Is Sir Keir Starmer wasting everybody’s time on his visit to Dublin and Belfast? In both cities people would like to know what Labour proposes to do about the Northern Ireland Protocol.
Sir Keir has spoken frequently about the importance of honesty in politics. He has given thanks that he is not as other men, and in particular that he is not like Boris Johnson.
“I think with flexibility on both sides, with good faith, statecraft and trust around the negotiating table, we can deal with the remaining issues.
“My concern is that we have a Prime Minister who doesn’t have those attributes. Trust is very important in all of this.”
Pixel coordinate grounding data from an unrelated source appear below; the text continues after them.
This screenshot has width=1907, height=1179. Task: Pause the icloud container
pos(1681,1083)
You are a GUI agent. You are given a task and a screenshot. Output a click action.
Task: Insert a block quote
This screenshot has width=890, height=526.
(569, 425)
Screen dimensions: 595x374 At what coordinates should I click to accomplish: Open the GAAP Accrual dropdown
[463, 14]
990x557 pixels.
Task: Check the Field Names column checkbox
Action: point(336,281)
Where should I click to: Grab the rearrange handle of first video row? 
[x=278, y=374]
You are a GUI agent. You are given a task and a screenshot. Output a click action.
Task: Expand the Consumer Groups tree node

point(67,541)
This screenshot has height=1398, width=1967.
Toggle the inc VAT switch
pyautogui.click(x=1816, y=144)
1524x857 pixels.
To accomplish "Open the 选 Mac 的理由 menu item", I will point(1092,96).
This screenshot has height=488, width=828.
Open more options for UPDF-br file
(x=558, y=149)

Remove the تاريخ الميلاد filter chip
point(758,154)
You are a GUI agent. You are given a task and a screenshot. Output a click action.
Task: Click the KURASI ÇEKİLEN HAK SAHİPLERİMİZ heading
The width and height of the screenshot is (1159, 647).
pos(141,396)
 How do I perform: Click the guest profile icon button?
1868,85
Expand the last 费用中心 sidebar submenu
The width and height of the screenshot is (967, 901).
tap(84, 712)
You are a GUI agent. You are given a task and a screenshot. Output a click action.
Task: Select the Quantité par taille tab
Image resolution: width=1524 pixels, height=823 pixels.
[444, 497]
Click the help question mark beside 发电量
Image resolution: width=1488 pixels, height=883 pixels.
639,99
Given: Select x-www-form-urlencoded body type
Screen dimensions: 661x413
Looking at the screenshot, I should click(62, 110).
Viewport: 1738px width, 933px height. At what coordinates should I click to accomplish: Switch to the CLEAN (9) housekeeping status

His interlocutors will be delighted to hear they can trust Sir Keir, but will also want to know what Labour would do about the Northern Ireland Protocol. Will he trust them so completely that he tells them?
The other day Andrew Marr asked Yvette Cooper, Labour’s shadow Home Secretary, “How would you resolve the Northern Ireland Protocol?” She replied:
“I think it’s, you know, the challenge is to make sure you can pull everybody together, not try and rip up the rules in the way that again Boris Johnson is trying to do, but again to pull everyone together in order to be able to do that.”
A rough translation of this passage might read: “We would do it better because we’re Labour, which means we’re better people than that lying bastard.”
This is not just a debating point. It has practical consequences. Both Dublin and Brussels want to know what kind of trade-offs would be on offer from a Labour Government.
Should they do a deal with Johnson, or make life as difficult as they can for him, and hold out for a better settlement reached after the next general election with, they hope, Sir Keir?
Consider the poor impression Jeremy Corbyn made on his hosts when as Labour leader he visited Dublin at the end of May 2019, shortly before Johnson became Prime Minister.
Corbyn would not tell the Irish leader, Leo Varadkar, what Labour’s policy on Brexit was. Instead he stressed his desire to protect the rights of the Irish community in Archway, on the northernmost edge of his constituency in London.
According to Gabriel Pogrund and Patrick Maguire, in their book Left Out: The Inside Story of Labour Under Corbyn,
“One member of the party’s delegation recalls the discussion that ensued as not only the most embarrassing meeting of their life, but a decisive moment on Varadkar’s own journey towards compromise with Johnson on the Irish border.”
Sir Keir’s tone will no doubt be better than Corbyn’s, but will he offer any more substance?
One of the most outspoken of the Tory rebels against Johnson, Tobias Ellwood, recently wrote that many difficulties, including the Northern Ireland Protocol, “would disappear if we dare to advance our Brexit model by rejoining the EU Single Market”.
This is undoubtedly what many Remainers, including many leading figures in the Labour Party, would like to do. But the effect of Ellwood’s intervention was to strengthen Johnson, under whom there is no question of rejoining the Single Market, and to make life more difficult for Labour, which felt forced to deny having any intention of rejoining.
Honesty and integrity are wonderful things, but should not be taken to mean that you can actually tell people what you propose to do.